Glänzender Höhepunkt des dritten Satzes ist das exzellente und begeisternde solistische Geigenspiel des Konzertmeisters Konradin Seitzer! Der ebenfalls sehr gute, aber über weite Strecken nicht wirklich packende Schlusssatz endet mit einem sehr schönen Finale. Als Zugabe vor der Pause spielt Julian Steckel den Marsch Musik für Kinder von Sergej Prokofjew.

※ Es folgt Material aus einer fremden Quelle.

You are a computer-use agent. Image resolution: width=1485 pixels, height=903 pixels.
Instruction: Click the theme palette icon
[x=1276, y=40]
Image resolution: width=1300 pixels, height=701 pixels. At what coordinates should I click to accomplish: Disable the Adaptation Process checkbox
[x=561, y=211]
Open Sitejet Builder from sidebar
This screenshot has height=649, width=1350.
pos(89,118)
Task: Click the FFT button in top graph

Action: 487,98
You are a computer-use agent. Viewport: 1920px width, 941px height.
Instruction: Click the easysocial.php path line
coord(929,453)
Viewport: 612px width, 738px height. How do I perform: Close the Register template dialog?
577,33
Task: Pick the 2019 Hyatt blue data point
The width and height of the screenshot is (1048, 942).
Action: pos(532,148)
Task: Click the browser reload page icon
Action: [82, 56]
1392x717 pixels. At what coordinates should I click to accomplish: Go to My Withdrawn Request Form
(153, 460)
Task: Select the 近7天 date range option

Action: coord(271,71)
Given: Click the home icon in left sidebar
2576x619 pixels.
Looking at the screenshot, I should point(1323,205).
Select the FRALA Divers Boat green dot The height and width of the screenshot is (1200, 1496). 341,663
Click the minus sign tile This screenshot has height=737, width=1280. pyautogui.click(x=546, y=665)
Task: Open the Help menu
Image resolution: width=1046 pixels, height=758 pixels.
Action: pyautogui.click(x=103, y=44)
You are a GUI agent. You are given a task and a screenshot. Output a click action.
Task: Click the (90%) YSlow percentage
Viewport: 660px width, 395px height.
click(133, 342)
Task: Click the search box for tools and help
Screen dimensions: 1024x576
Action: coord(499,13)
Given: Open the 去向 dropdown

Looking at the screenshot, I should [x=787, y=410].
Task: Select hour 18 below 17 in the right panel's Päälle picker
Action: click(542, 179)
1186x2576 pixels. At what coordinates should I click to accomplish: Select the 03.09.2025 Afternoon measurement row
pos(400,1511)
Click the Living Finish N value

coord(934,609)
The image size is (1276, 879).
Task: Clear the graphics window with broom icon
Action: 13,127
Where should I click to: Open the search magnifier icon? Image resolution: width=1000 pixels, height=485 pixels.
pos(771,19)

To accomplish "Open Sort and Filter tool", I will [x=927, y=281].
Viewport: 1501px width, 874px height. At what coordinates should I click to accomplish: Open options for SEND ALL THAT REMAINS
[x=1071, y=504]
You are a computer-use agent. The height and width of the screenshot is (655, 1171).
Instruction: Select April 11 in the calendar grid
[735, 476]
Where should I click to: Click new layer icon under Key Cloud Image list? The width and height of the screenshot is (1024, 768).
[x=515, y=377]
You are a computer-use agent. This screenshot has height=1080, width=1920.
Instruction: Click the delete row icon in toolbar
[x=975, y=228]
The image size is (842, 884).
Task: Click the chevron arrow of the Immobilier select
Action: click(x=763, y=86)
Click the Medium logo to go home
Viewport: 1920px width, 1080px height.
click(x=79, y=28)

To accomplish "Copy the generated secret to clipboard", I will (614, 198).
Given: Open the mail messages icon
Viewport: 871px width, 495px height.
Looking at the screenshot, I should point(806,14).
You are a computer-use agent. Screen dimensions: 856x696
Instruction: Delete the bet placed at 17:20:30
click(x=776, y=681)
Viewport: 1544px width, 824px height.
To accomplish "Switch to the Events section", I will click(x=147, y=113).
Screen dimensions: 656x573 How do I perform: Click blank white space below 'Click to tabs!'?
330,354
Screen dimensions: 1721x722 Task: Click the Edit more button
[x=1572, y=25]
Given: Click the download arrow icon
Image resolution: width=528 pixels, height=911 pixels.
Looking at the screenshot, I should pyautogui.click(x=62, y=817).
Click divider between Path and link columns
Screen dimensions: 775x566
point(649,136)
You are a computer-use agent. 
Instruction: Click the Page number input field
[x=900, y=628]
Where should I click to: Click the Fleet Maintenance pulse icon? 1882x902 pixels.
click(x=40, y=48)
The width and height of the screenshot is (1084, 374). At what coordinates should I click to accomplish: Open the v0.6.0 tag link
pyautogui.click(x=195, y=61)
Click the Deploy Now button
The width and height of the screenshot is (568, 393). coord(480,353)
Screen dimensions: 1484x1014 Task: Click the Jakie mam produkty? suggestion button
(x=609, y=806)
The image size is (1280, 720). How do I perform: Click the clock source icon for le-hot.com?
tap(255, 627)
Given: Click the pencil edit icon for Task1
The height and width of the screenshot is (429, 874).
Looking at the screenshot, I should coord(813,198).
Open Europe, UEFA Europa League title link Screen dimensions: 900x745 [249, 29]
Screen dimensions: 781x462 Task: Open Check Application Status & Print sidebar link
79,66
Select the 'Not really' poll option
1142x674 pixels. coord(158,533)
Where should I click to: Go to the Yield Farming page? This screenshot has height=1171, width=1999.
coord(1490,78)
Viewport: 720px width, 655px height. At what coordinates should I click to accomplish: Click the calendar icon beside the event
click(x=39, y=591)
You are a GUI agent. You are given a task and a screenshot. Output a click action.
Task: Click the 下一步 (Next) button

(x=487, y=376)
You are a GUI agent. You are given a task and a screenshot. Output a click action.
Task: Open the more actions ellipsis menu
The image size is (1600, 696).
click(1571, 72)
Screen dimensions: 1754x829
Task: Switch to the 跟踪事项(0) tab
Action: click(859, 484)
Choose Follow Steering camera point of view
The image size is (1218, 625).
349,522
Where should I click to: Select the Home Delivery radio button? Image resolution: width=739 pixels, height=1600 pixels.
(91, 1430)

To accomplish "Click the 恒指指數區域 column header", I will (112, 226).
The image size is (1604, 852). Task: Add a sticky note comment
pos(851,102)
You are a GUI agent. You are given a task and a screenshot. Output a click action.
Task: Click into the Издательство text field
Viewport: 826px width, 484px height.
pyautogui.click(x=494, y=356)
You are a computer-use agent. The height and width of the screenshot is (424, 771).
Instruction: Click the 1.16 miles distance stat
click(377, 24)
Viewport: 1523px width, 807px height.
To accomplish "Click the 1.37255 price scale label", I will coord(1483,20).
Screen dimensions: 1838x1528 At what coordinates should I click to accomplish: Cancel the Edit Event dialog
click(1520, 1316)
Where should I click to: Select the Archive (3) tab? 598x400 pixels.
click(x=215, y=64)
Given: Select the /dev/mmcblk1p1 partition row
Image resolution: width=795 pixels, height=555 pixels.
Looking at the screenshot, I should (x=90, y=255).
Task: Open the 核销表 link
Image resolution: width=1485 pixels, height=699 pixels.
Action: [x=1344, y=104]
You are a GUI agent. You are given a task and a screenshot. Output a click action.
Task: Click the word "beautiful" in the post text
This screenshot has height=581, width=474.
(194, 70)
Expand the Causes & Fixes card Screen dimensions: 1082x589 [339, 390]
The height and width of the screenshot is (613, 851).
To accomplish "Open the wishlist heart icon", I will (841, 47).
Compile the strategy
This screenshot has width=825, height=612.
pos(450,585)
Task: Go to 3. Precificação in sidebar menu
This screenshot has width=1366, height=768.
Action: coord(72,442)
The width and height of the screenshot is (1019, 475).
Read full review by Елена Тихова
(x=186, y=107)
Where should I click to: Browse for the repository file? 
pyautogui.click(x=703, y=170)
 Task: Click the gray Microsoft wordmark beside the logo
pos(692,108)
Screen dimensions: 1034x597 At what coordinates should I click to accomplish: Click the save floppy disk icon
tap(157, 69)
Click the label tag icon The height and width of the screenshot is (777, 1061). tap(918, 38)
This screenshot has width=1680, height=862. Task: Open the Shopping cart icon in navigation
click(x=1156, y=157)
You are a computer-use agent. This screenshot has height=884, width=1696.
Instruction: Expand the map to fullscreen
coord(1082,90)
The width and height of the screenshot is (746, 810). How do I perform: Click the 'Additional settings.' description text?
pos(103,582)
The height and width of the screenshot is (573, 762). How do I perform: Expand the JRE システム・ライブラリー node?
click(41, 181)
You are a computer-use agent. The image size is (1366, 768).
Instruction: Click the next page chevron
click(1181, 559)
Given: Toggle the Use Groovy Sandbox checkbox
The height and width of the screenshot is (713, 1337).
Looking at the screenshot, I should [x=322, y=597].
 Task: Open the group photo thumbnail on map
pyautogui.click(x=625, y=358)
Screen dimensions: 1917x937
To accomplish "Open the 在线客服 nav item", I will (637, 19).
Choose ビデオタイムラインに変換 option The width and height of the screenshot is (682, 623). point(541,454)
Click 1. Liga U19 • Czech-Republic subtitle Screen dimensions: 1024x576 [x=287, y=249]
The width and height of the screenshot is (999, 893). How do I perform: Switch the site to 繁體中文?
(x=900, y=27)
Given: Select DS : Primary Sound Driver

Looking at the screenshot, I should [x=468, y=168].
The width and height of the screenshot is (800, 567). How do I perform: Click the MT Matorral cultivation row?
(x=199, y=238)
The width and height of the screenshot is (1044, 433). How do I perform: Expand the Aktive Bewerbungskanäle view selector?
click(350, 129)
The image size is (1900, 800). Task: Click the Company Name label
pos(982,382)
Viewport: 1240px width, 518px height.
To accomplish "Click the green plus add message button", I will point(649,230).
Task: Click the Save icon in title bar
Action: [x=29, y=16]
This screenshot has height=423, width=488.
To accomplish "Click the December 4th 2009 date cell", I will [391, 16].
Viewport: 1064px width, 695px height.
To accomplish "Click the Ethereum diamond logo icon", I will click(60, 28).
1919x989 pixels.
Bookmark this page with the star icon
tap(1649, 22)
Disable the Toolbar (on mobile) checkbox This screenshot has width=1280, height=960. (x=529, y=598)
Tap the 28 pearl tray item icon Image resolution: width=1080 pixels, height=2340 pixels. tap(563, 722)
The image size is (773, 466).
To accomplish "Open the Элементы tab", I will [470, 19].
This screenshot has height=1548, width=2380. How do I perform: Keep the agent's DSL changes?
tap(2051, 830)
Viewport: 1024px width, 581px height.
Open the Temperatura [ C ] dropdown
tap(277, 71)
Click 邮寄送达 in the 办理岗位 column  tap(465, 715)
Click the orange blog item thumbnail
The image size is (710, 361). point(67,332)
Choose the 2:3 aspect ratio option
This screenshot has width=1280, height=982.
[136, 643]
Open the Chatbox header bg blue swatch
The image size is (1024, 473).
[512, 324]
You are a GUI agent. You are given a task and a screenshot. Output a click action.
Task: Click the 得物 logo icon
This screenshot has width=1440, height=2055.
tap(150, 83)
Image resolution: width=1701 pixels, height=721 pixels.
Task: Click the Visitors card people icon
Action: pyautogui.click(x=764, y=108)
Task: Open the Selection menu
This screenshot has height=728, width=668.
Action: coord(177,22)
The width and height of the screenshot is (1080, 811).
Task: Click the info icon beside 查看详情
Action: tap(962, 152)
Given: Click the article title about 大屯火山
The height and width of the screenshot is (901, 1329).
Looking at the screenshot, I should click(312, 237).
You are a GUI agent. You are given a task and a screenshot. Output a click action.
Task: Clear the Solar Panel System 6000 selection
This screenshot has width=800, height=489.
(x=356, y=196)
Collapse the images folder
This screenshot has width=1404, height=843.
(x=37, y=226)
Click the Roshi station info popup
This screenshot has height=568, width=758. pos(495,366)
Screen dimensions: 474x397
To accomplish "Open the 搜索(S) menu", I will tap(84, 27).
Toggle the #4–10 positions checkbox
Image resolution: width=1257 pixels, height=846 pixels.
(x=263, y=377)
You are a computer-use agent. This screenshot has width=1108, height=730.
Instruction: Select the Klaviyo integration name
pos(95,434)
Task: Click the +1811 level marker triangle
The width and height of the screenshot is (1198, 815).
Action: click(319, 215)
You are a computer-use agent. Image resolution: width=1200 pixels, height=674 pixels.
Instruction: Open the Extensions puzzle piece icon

Hamburg und die Elbphilharmonie © Michael Zapf

Hamburg und die Elbphilharmonie © Michael Zapf

Als drittes Stück des Programms gibt das Philharmonische Staatsorchester Erich Wolfgang Korngolds Sinfonietta H-Dur op. 5. Korngold war musikalisch frühreif, galt als Genie und Phänomen und versetzte schon als Kind Größen wie Gustav Mahler und Richard Strauss mit seinen Kompositionen in Erstaunen. Die Sinfonietta op. 5 verfasste er als Vierzehnjähriger. Sowohl mit diesem Stück als auch mit mehreren Uraufführungen feierte Korngold große Erfolge in Hamburg. Einen Teil der frühen Bewunderung verdankte Korngold allerdings sicher seinem jungen Alter. Vielleicht nicht ganz ohne Grund gab es bis zum heutigen Abend fast 100 Jahre lang keine symphonische Darbietung dieses Stückes in Hamburg. Auch werden keine Aufnahmen des Stückes angeboten. Die Komposition vermag mich über den Großteil der Spielzeit kaum zu berühren und mitzunehmen. Das Orchester spielt gut. Der Konzertmeister hat im 5. Satz ein paar sehr schöne Solo-Passagen, in denen er wieder zu begeistern weiß. Wirklich sehr gelungen finde ich dann aber das Finale, in welchem das Orchester das Publikum mit enorm viel Kraft und herrlich schönem Spiel berauscht.